Trenton, New Jersey's Coffin are stuck somewhere between modern Overkill and Demonic / Low era Testament's grooviness and barely manage to inject enough subtle thrash moments into their mosh stirring brand of metal. Vocally, Rich McCoy (AKA Morgue) touches down squarely between Rob Dukes and John Tardy. Then add flickers of Ron Royce without the snarl or general nihilistic aggression; decent vokills but nothing superior. Adequate for the music. While there are strong riffs across the five songs offered, they are typical, 'heard it before and heard it better' riffs. You can grasp an accurate picture of everything available here for the taking by listening to any one song on the EP. If you are into Coffin's style of groove oriented thrash, this will surely moisten your loinal region.

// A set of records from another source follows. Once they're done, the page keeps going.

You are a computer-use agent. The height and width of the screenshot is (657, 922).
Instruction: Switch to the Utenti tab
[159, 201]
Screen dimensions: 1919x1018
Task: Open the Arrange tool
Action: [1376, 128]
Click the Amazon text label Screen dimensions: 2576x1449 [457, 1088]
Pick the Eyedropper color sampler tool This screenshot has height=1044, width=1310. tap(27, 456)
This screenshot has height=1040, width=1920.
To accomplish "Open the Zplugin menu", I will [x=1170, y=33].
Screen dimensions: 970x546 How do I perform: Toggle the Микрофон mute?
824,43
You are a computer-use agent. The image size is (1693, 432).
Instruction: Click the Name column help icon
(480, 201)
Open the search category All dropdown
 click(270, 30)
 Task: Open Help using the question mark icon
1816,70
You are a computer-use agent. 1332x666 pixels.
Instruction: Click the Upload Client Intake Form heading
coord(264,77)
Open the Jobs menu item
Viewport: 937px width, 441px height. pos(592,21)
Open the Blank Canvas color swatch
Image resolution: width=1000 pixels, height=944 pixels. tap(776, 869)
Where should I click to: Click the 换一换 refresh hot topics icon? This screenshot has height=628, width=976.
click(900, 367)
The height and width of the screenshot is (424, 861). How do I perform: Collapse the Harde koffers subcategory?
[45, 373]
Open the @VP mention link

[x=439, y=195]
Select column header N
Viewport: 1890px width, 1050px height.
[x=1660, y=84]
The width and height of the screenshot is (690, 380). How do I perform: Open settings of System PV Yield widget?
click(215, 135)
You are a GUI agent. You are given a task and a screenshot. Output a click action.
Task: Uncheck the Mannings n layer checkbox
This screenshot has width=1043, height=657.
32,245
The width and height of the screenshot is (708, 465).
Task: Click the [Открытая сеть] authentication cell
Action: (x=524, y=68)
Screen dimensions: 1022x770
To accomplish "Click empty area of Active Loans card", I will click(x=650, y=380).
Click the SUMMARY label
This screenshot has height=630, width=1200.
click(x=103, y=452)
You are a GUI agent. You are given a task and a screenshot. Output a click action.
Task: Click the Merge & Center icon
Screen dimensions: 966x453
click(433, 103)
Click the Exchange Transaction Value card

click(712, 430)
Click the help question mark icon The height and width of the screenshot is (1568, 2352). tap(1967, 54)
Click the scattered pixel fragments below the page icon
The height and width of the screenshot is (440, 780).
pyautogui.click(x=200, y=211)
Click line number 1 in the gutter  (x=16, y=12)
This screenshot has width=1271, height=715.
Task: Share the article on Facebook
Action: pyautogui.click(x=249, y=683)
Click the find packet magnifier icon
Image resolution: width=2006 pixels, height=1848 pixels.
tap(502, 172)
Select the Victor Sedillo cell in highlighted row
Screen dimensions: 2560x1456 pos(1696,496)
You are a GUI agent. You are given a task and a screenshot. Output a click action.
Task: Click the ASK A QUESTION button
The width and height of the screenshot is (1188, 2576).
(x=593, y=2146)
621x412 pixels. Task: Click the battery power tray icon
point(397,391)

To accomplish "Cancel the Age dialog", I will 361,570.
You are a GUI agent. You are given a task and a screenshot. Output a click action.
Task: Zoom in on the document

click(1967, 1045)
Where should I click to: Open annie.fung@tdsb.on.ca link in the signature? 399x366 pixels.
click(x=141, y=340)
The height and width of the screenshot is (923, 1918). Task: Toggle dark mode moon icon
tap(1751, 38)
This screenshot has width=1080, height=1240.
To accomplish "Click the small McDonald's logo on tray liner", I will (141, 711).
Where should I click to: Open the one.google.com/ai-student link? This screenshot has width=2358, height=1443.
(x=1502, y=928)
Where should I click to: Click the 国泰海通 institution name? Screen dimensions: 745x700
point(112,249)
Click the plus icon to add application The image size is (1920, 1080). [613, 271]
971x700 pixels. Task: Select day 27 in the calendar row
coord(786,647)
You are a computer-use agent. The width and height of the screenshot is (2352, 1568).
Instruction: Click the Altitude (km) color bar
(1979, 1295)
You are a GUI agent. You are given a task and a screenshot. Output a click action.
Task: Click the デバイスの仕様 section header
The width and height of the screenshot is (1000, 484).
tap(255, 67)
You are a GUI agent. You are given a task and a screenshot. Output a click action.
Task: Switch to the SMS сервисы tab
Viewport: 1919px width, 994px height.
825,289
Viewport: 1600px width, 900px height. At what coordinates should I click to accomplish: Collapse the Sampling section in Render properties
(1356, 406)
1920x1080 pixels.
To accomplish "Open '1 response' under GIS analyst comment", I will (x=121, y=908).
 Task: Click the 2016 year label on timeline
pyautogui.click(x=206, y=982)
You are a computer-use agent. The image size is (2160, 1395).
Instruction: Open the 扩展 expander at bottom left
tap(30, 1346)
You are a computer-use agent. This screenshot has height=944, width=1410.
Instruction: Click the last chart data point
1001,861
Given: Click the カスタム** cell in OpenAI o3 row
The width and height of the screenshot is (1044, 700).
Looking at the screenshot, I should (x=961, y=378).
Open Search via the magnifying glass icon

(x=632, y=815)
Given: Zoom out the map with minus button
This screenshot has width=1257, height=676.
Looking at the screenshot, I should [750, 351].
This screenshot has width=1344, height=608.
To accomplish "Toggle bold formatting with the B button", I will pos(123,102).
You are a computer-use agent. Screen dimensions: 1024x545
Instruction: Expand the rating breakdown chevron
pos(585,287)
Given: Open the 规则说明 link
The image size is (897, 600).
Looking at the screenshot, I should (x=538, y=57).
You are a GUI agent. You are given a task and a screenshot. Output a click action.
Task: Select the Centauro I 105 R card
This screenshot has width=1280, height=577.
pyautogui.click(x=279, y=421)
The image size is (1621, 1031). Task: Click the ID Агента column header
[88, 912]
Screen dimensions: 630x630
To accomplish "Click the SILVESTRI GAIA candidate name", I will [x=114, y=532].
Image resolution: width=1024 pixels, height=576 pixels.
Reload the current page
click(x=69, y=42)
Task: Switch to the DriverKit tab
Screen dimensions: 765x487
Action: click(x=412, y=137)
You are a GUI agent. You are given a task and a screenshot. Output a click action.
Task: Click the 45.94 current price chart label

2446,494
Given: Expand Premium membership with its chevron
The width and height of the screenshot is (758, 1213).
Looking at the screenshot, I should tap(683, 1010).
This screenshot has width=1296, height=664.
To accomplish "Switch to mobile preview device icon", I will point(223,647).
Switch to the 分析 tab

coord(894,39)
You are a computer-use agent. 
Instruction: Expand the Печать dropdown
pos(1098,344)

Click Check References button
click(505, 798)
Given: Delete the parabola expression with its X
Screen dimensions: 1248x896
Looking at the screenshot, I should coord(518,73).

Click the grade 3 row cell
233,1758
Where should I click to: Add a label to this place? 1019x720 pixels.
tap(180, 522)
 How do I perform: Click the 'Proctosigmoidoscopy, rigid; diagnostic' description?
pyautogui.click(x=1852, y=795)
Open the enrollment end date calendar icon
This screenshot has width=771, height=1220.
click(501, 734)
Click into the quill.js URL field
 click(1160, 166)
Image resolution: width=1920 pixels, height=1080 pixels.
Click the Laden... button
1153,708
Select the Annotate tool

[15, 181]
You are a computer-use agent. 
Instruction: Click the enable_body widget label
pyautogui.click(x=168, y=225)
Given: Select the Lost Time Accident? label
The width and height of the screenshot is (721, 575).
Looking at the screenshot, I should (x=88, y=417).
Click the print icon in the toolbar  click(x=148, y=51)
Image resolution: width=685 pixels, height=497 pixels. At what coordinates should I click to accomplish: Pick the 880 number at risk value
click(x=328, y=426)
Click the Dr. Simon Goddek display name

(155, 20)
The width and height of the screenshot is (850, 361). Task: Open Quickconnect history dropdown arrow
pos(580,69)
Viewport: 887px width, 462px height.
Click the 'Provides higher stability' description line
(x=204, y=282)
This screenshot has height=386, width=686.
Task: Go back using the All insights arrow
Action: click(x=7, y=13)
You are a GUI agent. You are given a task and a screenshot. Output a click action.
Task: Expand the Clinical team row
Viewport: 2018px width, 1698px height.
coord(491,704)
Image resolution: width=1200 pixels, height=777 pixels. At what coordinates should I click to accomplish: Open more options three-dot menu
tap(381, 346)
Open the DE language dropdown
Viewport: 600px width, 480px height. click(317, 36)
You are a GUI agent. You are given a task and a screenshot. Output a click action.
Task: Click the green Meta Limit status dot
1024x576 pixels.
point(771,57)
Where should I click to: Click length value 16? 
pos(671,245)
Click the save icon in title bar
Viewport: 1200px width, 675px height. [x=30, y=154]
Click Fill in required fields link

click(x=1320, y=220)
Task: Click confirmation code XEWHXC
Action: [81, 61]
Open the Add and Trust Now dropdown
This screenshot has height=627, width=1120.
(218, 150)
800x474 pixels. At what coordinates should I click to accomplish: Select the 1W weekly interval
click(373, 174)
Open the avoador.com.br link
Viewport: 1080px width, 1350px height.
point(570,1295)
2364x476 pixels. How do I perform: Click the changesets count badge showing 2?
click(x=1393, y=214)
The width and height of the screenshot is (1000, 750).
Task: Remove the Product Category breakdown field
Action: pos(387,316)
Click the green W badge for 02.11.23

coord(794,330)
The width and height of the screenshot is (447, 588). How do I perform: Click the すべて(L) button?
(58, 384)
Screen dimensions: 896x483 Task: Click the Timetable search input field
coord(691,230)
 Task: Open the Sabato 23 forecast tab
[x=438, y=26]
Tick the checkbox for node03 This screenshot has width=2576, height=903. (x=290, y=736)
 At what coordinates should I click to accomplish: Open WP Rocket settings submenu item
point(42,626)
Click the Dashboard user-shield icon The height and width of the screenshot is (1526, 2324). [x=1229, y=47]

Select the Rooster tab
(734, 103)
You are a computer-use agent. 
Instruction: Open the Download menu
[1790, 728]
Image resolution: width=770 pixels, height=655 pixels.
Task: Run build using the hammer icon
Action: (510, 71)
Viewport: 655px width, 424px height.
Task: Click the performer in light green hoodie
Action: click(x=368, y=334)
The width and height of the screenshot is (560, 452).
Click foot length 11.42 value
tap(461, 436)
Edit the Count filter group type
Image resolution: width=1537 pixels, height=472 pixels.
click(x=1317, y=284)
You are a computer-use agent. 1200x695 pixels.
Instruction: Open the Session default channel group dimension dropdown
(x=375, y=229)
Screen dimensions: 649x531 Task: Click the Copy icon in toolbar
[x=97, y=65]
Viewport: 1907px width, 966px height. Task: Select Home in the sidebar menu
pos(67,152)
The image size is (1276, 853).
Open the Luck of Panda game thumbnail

A strong production sports a particularly spectacular bass tone which, myself being a bass player, carries these otherwise mediocre songs a bit. The drumming on the album is sporadically tedious. At first, I thought it to be very nice sounding, with distinguishable toms and a low, thumping kick drum, but after listening through the EP two or three times, the snare drum began to irk me to no end. It has one of those "tupperware" tones. I do appreciate the natural sound of the the kit though. I can actually sit and pick out varying differences in each percussive note - a hard thing to find in music today. Featuring the talents of guitarists Roehr and Immolith (Greg Byrne), the playing on the album is nothing to drool over technically speaking however the rhythms are tight, and well performed. While the vast majority of listeners will find the guitar tone thick, crunchy and generally grizzly-like I consider it more like a fuzzy teddy bear. On low volume levels, I think it sounds scratchy and thin while on loud, obnoxious levels better reserved for Manowar, it sounds much better. Neither of the five songs really deserve such levels of volume however, rendering this reasoning somewhat invalid.
"Altar In Black" is a strong opener with enjoyable riffs and an infectious level of headbangability (HBA). Sweet solo near the end following some memorable rhythmic moments. With the following four songs all following in similar fashion and taking a conservative route in areas of songwriting, rhythmic architecture and melody usage, the EP loses steam (and HBA), exponentially decreasing in attractiveness. It's basically a reverse beer goggle syndrome; only with ears. Listen to any of these songs alone, and there really is not a whole lot of criticism but put all five together and the weaknesses are noticeable. Each song tries to hold its own but just doesn't. "Before The Cross" has an interesting drum section and "Forsaken Angel" has a chorus that might be fun to shout along with while drunk on whatever is trendy these days but little makes me interested in returning for an elongated residence.